"Estd. Daily" is what you'll see if you look closely at the logo for Los Angeles Ale Works. Co-founder Andrew Fowler says, "The general idea is that we always want to continue establishing ourselves and not become comfortable or stagnant."
That entrepreneurial spirit informs everything Fowler does. Since he was about 22, Fowler has had the notion of opening a brewery. When he reached a point in his project management career where he decided he needed an advanced degree, he looked at several programs and campuses, including Loyola Marymount University. "I was blown away by the campus," he said. But a beautiful campus had to be backed up with substance. On that point, Fowler was equally impressed with what he found.

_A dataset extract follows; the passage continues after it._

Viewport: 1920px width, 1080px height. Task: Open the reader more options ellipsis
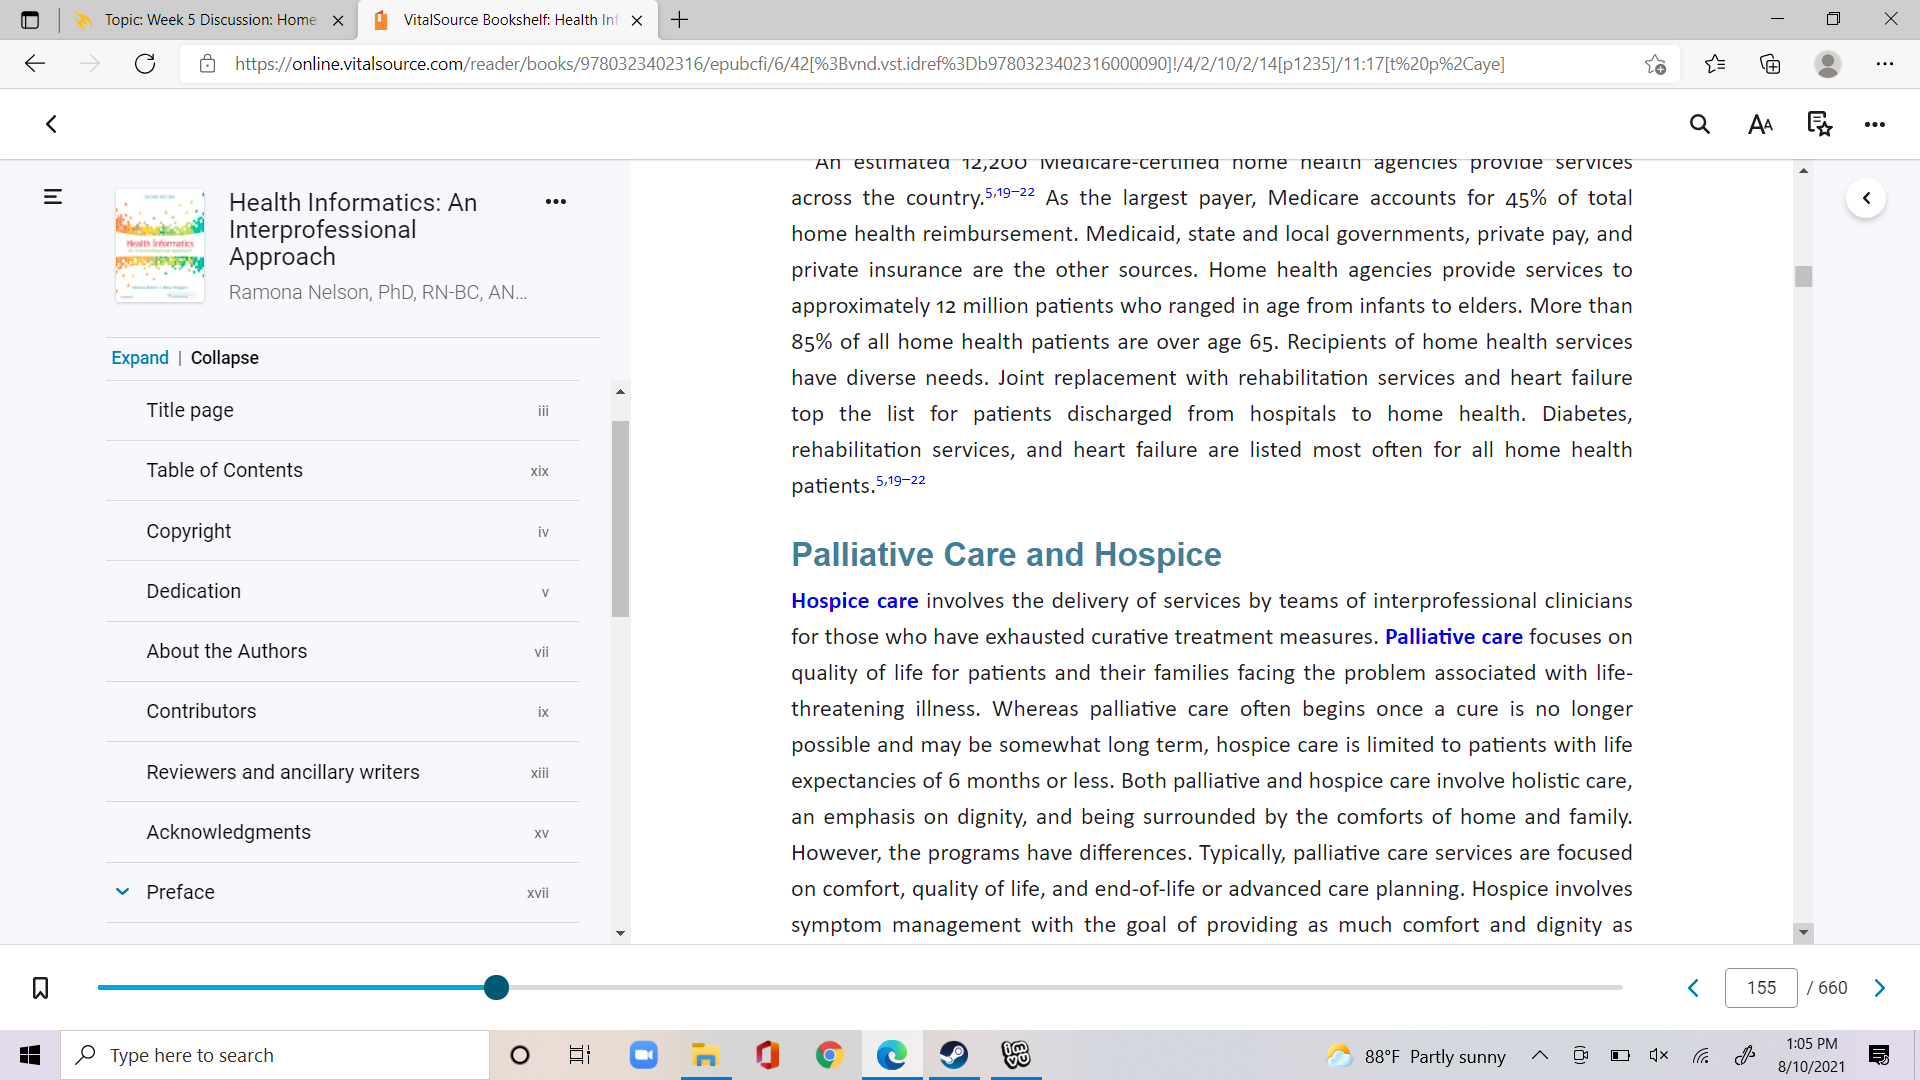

"I really appreciated the flexibility of the MBA program and the emphasis on work -- life balance," said Fowler, whose busy life included work, school and raising a family with his wife. "I also valued the mix of perspectives in the program, the diverse backgrounds of my classmates and knowing that everyone could succeed." He saw that the program's dual aim was the empowerment of self and building a better team, and that has become the ethic of the company. "For us, that is being creative leaders, making great beer, helping our employees grow, meeting new people and continuing to work hard to carve out our space in the craft beer world," he said.
Fowler co-founded the Hawthorne, California-based Ale Works six years ago. His managing partner focuses on the brewing, and Fowler handles the business side. Fowler says that the business logistics he learned in the MBA program were invaluable in their success. They opened to the public two years ago and now have a bustling tasting room and they distribute to 350-400 accounts, including large entities, such as Whole Foods, Dodger Stadium, Gelson's Market, and small business, such as bars and restaurants. They handle their own distribution, which ranges from San Diego to Ventura. Their lone van logged 40,000 miles in 12 months.
Ale Works employs 18 people, including a sales manager and a delivery driver, with full benefits. That is an important point to Fowler: The ethical framework of the LMU MBA program instilled in him the priority of treating his employees right. And it comes back to the daily business of doing better. "If you are always looking too far ahead, you can forget about what needs to get done on a daily basis to reach your goals."